Sono i figli e le figlie della brama che la Vita ha di sé stessa.
Essi vengono attraverso voi ma non da voi,
e sebbene siano con voi non vi appartengono.
Potete donare loro il vostro amore ma non i vostri pensieri.
Poiché hanno pensieri loro propri.
Potete dare rifugio ai loro corpi ma non alle loro anime,
giacché le loro anime albergano nella casa di domani,
che voi non potete visitare neppure in sogno.
Potete tentare d’esser come loro, ma non di renderli
come voi siete.
Giacché la vita non indietreggia né s’attarda sul passato.

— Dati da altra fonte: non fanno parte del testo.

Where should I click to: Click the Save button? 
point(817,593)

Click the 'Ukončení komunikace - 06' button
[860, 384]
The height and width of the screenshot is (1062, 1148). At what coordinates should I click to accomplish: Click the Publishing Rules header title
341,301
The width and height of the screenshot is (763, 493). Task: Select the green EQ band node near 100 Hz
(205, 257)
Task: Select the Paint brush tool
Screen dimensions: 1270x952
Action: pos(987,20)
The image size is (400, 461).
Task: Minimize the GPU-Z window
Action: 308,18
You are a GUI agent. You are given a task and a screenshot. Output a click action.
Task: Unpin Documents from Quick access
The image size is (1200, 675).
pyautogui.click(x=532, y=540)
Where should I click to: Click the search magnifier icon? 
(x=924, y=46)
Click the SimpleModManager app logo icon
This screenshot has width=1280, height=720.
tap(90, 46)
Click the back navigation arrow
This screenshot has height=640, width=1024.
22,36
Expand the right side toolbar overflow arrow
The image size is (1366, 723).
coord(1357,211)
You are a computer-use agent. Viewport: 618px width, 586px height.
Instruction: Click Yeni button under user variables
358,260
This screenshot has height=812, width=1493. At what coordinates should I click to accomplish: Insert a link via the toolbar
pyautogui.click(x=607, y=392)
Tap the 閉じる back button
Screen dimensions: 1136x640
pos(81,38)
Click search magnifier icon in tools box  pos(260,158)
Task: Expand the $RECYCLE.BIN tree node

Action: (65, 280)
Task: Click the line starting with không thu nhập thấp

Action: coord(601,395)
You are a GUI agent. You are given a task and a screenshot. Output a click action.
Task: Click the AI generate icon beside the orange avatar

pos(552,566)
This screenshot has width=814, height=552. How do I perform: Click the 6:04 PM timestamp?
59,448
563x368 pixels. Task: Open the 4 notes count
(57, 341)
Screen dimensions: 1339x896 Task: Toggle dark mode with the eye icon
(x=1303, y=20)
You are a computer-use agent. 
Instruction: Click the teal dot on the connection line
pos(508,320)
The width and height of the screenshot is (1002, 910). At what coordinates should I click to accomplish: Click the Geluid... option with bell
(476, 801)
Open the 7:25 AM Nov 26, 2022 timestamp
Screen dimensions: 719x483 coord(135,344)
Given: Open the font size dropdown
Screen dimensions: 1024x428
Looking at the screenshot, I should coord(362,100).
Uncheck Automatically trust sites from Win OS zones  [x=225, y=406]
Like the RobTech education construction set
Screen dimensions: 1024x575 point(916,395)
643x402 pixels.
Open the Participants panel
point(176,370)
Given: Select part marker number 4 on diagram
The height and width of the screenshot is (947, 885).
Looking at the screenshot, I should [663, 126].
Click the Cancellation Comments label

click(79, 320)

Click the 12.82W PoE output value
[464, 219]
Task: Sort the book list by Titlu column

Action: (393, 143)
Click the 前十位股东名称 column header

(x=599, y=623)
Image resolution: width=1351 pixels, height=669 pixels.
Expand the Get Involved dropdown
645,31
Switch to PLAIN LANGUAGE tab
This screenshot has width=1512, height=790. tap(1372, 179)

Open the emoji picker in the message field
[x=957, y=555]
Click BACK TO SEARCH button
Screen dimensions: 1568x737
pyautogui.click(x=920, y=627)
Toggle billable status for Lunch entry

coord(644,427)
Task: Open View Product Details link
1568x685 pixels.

Voi siete gli archi dai quali i vostri figli,
viventi frecce, sono scoccati innanzi.
L’Arciere vede il bersaglio sul sentiero dell’infinito,
e vi tende con la sua potenza affinché le sue frecce possano
andare veloci e lontano.
Sia gioioso il vostro tendervi nella mano dell’Arciere;
poiché se ama il dardo sfrecciante,
così ama l’arco che saldo rimane.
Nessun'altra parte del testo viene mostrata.